1. Instructions on how to run the application
### Instructions on how to run the application

There are three main functions: get_data() is to parse the files and prepare data for models; category_prediction() is to run models for assigning individual expense transaction to one of predefined categories (Two modes are provided for use. Mode 1 uses logistic regression on Spark, while mode 2 applies the neural network.); expense_type_prediction() is for predicting the type (personal or business) of each transaction.

To further explain the models and various components, some comments are presented in the code including assumptions for assigning the original expense types.
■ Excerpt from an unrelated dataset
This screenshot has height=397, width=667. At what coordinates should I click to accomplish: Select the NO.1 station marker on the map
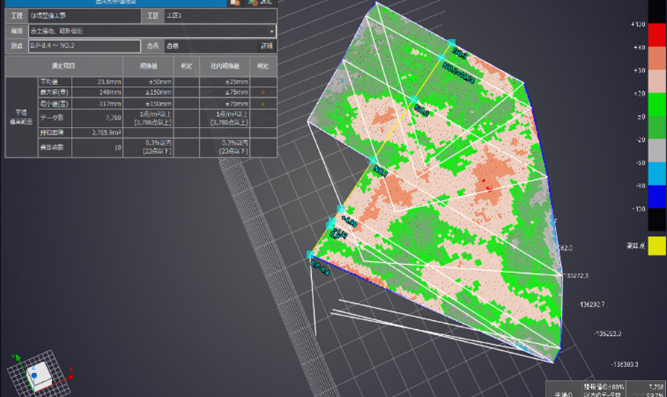tap(373, 160)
2. A paragraph or two about what what algorithm was chosen for which problem, why (including pros/cons) and what you are particularly proud of in your implementation, and why
### A paragraph or two about what what algorithm was chosen for which problem, why (including pros/cons) and what you are particularly proud of in your implementation, and why

In this practice, logistic regression and the neural network were applied. Logistic regression is a simple but powerful traditional algorithm that works well on large dataset. Since only a small sized sample was given, the prediction is not optimal. On the other hand, the neural network has a greater potential to solve complicated problems but higher computing power/time is required and the result may not be as easily interpreted as those from traditional algorithms. In addition, it is unstable with small dataset.

Despite the ability of choosing different algorithms, one example of error handling is added to ensure robustness of the code.

3. Overall performance of your algorithm(s)
### Overall performance of your algorithm(s)

The limitation here is mainly the size of the given dataset (only 24 training entries and 12 validation entries).

For category prediction on the validation dataset: logistic regression results in 0.75 for precision, recall and f1 score, while the weighted scores range from 0.66 to 0.75. On the other hand, the neural network has highest accuracy of 0.5 and lowest loss of 1.3.
For expense type prediction on the validation dataset: accuracy tops at 0.83 while loss 0.45.